DOCUMENT TEXT —
+ + + + + + +
# Spicy with depth



## inchrisin (Aug 16, 2012)

I'm trying to get a layer of depth in my spicy foods.  I'm typically making tex-mex food when I do spicy.  I tend to use chili powder, homemade chicken stock, jalapenos (always seeded, except for one), cayenne, and general Italian seasonings.  

I'm looking to go spicier, but not stupid hot.  I want flavor.  When I made salsa last week I just got a 1-dimensional spicy.  I'm looking for something a little more complex than what I've got.  Any ideas for giving your spicy foods that intense flavor and heat?


----------



## taxlady (Aug 16, 2012)

Add some cumin.


----------



## Andy M. (Aug 16, 2012)

Maybe try some different chilies.  Habañeros are known for great flavor in addition to heat.


----------



## Steve Kroll (Aug 16, 2012)

In addition to to adding something like habaneros, which have a fruity type of profile along with a good deal of heat, cumin, oregano, and lime juice will add some depth of flavor to your dishes.


----------



## merstar (Aug 16, 2012)

Try adding some chipotle peppers in adobo sauce. Lots of flavor and depth along with heat. Start with a small amount, and add to taste.


----------



## Rocklobster (Aug 16, 2012)

Maybe you are using too much heat. It may be masking the flavor of the food. Don't forget salt. I know some people think its taboo, but it works...


----------



## CWS4322 (Aug 16, 2012)

Cilantro. Lime juice (freshly squeezed), lime zest, cumin, add a different type of pepper.


----------



## Bolas De Fraile (Aug 17, 2012)

Inchrisin, I really can only relate your excellent question to Indian Food.I was taught that the strength of spicing must relate to the strength of flavor in the main ingredient.


----------



## CraigC (Aug 17, 2012)

There are some dried chilis that can pack some punch and flavor. Japones, arbol, morita, cascabel and chipolte. Chipolte also are available canned in adobo. There are milder dried chilis that I like to make pure powders from and then blend with othe spices to make "chili powder".

I have various luck with fresh japs. Some have good heat, some are as mild as a green bell. So, I prefer serranos.


----------



## Hoot (Aug 17, 2012)

A longer or slower method of cooking at a lower temperature will generally result in an increase in the depth of the flavor. I would recommend trying to achieve a balance of flavors per Bolas' advice.  As Rocklobster points out, too much heat will hide the flavors. Good luck!


----------



## niquejim (Aug 17, 2012)

I've recently discoverd this and it definitely adds depth.
Achiote Paste Recipe - CHOW
I also use a homemade ancho/chipotle powder blend


----------



## GotGarlic (Aug 17, 2012)
+ + + + + + +
Dataset entries:
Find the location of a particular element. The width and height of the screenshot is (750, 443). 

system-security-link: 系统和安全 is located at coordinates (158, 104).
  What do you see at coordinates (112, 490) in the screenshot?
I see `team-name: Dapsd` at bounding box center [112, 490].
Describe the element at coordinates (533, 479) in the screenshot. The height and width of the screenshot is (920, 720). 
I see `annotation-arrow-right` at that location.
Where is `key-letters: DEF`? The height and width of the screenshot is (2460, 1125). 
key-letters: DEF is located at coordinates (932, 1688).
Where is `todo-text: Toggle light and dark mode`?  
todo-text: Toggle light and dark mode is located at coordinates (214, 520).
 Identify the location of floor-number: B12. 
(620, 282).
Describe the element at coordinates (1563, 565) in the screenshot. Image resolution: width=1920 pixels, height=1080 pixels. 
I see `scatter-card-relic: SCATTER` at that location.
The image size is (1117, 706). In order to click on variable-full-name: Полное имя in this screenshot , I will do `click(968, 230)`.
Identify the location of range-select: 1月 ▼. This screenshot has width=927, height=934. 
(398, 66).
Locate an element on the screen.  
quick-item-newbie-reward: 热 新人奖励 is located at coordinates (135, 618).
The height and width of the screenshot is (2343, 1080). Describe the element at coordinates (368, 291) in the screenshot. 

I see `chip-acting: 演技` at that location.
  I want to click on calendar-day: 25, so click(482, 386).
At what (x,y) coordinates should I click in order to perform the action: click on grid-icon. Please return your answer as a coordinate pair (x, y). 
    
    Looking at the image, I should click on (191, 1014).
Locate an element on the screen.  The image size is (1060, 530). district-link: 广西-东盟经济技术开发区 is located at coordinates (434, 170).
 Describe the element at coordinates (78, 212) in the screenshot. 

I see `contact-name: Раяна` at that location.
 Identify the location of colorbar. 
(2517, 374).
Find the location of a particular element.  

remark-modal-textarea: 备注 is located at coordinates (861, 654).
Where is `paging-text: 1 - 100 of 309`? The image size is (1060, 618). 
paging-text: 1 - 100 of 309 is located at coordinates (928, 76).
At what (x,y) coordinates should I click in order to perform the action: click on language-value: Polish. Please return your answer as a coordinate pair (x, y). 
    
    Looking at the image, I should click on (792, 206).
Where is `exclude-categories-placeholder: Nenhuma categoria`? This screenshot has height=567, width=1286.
+ + + + + + +
PROBLEM TO WORK ON — Edit the thread on spicy food so that it reads from "Maybe try some" up to and including "to your dishes.", with "oregano" changed to "marjoram".

SOLUTION FOR THIS TASK —
Maybe try some different chilies.  Habañeros are known for great flavor in addition to heat.


----------



## Steve Kroll (Aug 16, 2012)

In addition to to adding something like habaneros, which have a fruity type of profile along with a good deal of heat, cumin, marjoram, and lime juice will add some depth of flavor to your dishes.